Whether concrete or abstract, the subject matter of an artwork must be expressed with form – a set of conventions and patterns used to perceive, evaluate, and define an artwork.
Filmmakers have two basic senses to explore in their movies: sight and hearing. The elements that stimulate these two senses are numerous. As a result, the combination of them generates infinite different styles and stories. But all these different possibilities are found in one of three possible film forms:
- Narrative form tells stories.
- Documentary form exposes reality.
- Experimental form experiments on the medium.
Note: I don’t discuss experimental films in the sections below due to their “different” nature. To read more about experimental films, on the respective link above.
Is the movie structured linearly or not? Narrative movies often present facts in a chronological order, just like life. High Noon (1952) is an example of a linearly structured movie. It opens with Marshal Will Kane (Gary Cooper) planning his wedding and retirement. When he finds out that Frank Miller, a deadly killer, was set free and is now returning to his county, Kane cancels his plans. During the middle portion of the movie, Kane tries to recruit men to help him. The movie ends with the showdown between Kane and Frank Miller.

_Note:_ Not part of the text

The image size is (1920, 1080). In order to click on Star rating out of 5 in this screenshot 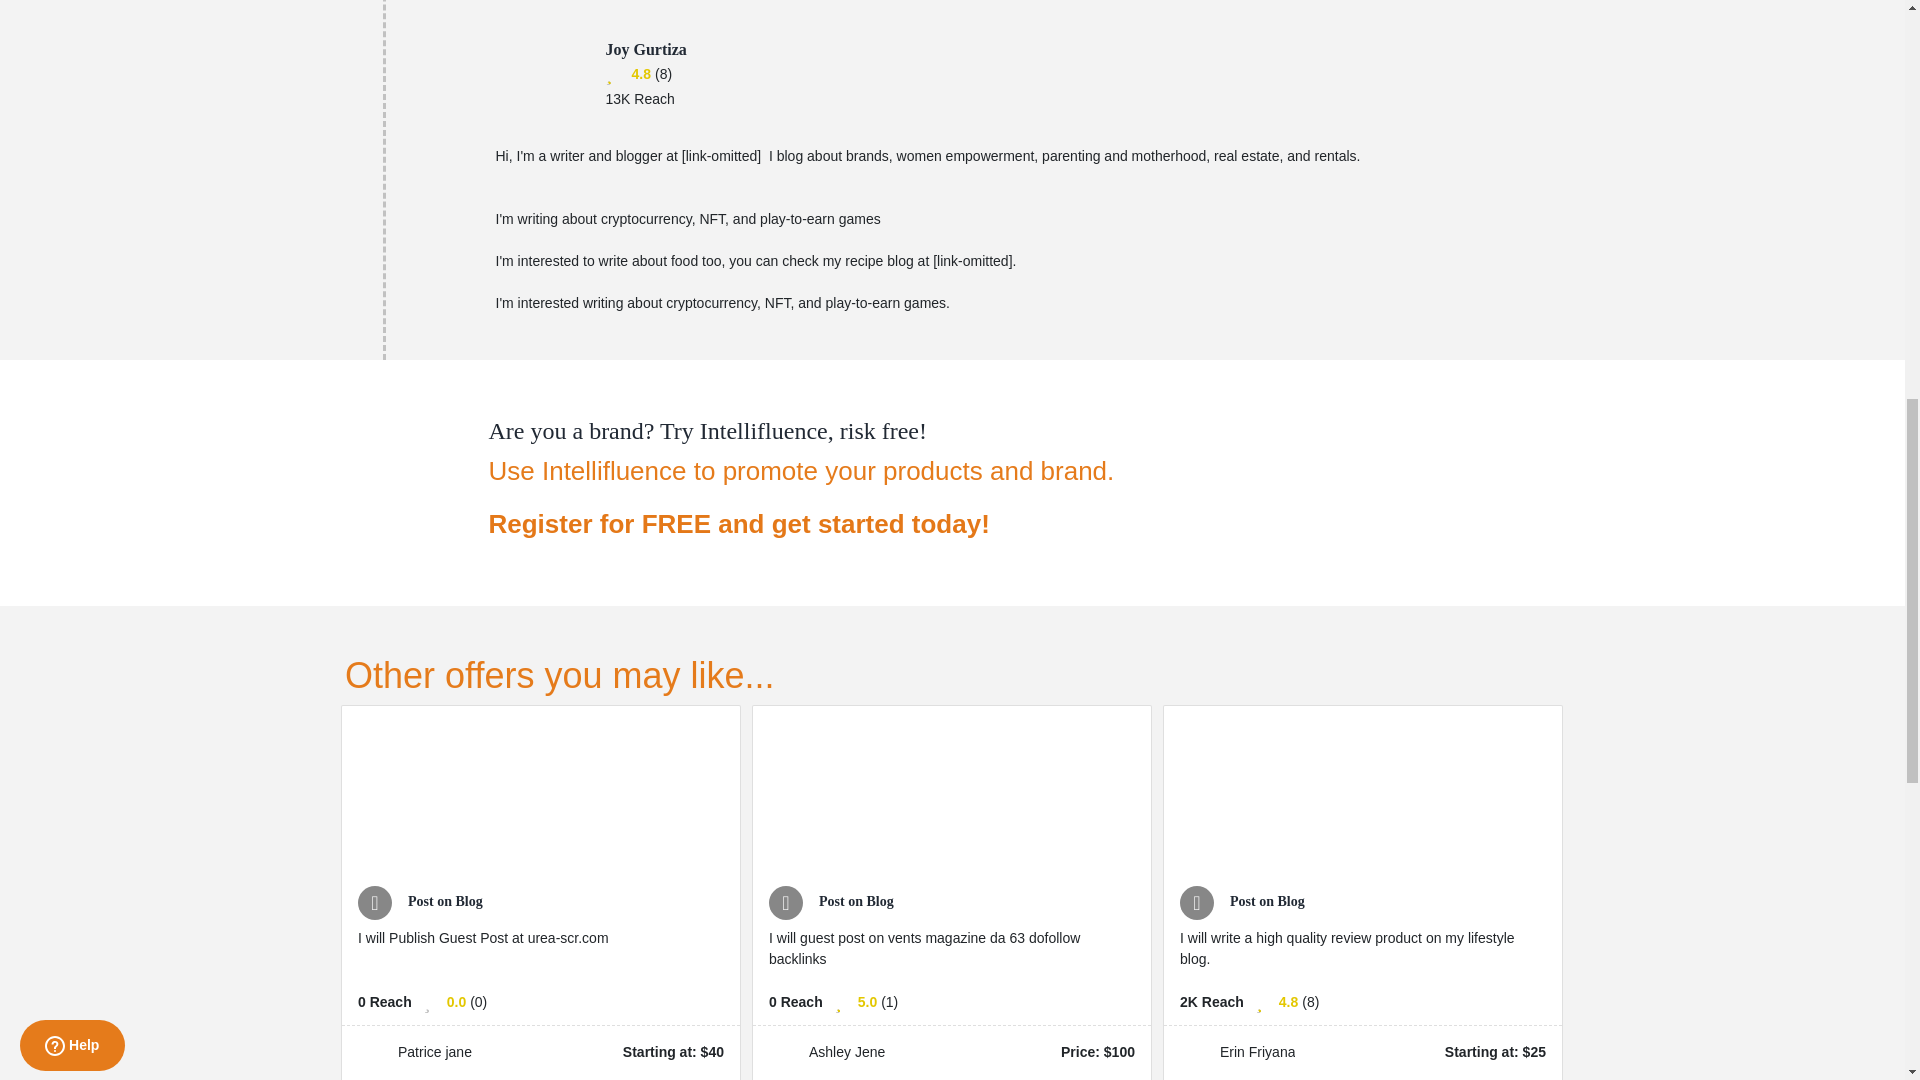, I will do `click(456, 1002)`.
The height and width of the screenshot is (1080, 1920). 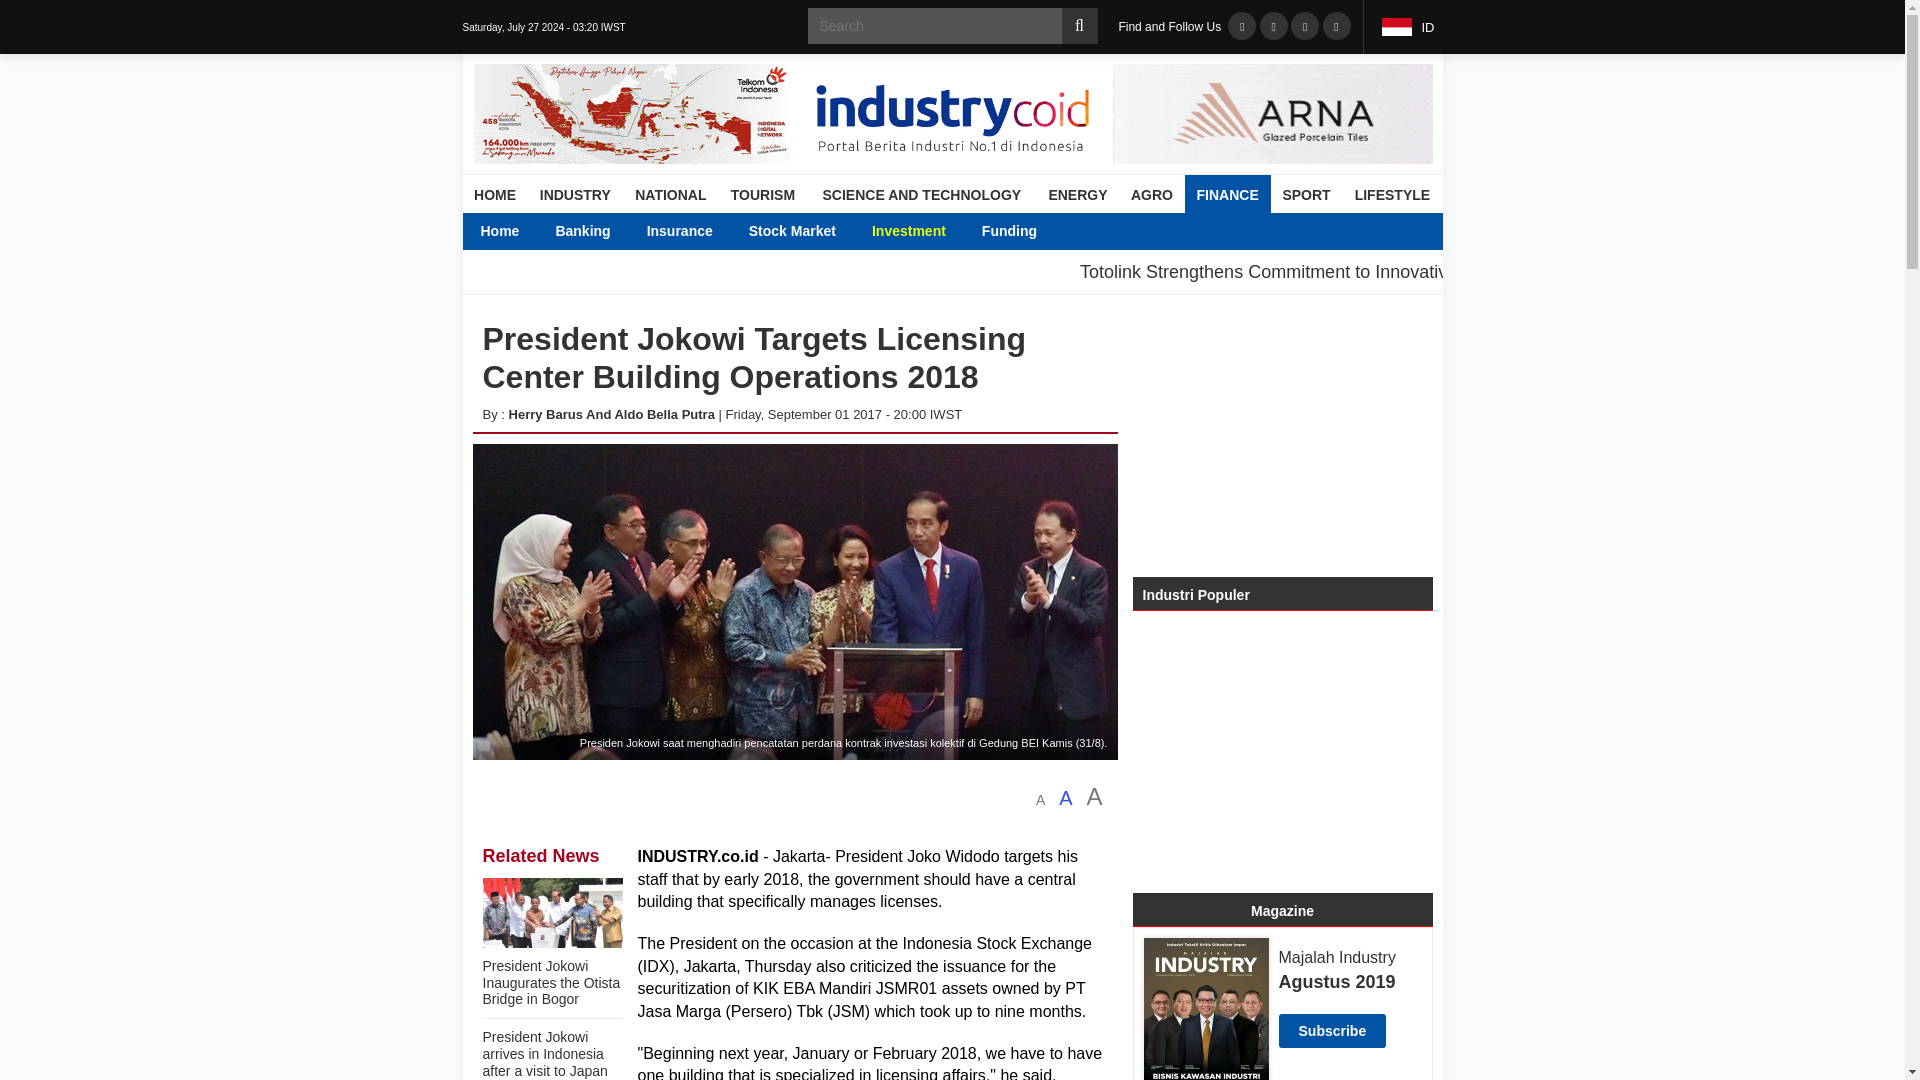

Documentaries, on the other hand, are a collection of scenes and moments assembled in a non-linear fashion. If done right, the several sequences in a documentary interweave back and forth to create a meaningful amalgam that surveys a specific theme and makes a specific point.
Whose point of view is it? A documentary film assumes the position of a specific group of people that defends a certain cause. In order to offer a holistic analysis of any given topic, documentaries often have an investigative perspective that surveys many sides pertinent to an argument. But this could be biased.
Narrative movies often share the protagonist’s perspective, and everything pertinent to the story is told from his or her point of view. This quality of narrative cinema attempts to make the audience identify with the main character.
Theme is the central idea that governs and unifies a film and its elements. A narrative movie can have a theme like “love conquers all” or “greed is your demise.” One-word themes like “justice” or “peace” are also fair game and quite common.
In documentary cinema, the theme is called “thesis,” to borrow from the tradition of academic papers and scholarly journals. A thesis, like a theme, also unifies and governs the movie. However, theses are different because they are complex statements that must be identified before pre-production or even development can start.